◆ What is being asked ◆
Please return the lines of the data that contain "will".

Data records Start Marker

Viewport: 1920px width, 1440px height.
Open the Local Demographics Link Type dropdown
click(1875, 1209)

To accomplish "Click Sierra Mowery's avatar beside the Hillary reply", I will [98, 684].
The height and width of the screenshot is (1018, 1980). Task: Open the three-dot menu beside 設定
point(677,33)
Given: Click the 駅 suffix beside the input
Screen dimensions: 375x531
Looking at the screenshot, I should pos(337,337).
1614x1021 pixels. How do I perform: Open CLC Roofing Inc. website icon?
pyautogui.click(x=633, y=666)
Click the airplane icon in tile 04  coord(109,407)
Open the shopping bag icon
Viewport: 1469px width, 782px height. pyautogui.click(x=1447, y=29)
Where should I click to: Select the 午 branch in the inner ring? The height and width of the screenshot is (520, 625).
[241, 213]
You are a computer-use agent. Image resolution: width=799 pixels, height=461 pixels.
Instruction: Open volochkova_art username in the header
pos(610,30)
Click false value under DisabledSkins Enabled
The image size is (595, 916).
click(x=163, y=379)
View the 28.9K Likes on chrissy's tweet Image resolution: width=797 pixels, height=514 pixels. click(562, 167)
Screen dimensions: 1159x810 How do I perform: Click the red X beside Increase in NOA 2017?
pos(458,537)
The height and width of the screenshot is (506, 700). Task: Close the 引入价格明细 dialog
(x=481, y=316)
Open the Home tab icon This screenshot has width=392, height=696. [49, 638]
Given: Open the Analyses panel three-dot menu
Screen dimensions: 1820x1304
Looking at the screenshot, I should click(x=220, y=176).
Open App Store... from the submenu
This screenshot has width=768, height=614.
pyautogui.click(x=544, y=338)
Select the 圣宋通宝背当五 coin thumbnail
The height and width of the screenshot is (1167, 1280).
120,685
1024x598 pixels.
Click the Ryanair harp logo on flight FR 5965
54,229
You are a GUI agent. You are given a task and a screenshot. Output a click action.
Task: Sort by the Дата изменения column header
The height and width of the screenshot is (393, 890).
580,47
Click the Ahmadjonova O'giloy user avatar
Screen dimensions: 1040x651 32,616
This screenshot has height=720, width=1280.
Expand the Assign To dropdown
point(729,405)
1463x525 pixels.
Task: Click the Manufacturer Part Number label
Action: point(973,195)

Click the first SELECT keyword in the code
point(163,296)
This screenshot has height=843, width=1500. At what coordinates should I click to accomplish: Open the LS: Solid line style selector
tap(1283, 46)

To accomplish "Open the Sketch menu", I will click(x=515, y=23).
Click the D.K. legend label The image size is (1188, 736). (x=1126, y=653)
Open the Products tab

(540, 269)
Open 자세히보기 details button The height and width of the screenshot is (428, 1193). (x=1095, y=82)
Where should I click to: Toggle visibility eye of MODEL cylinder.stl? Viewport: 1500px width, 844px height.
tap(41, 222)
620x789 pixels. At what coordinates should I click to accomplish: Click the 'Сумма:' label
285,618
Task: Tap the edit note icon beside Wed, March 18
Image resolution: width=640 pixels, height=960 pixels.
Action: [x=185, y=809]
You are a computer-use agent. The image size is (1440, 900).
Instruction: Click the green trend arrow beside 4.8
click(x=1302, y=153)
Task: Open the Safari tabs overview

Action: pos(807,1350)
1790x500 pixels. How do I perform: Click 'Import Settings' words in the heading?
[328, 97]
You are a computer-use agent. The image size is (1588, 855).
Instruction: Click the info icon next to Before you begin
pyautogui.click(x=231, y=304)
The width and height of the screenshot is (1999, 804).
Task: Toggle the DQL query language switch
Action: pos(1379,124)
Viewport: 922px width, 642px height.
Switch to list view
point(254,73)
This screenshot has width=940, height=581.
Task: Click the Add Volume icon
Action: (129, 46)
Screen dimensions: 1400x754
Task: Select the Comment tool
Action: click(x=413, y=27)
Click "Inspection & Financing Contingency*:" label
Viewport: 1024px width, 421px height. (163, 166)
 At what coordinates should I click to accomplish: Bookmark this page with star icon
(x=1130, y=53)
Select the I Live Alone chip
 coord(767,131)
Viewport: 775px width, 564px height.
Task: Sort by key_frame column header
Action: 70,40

Data records End Marker

◆ Exercise response ◆
To accomplish "Click Sierra Mowery's avatar beside the Hillary reply", I will [98, 684].
To accomplish "Open the Sketch menu", I will click(x=515, y=23).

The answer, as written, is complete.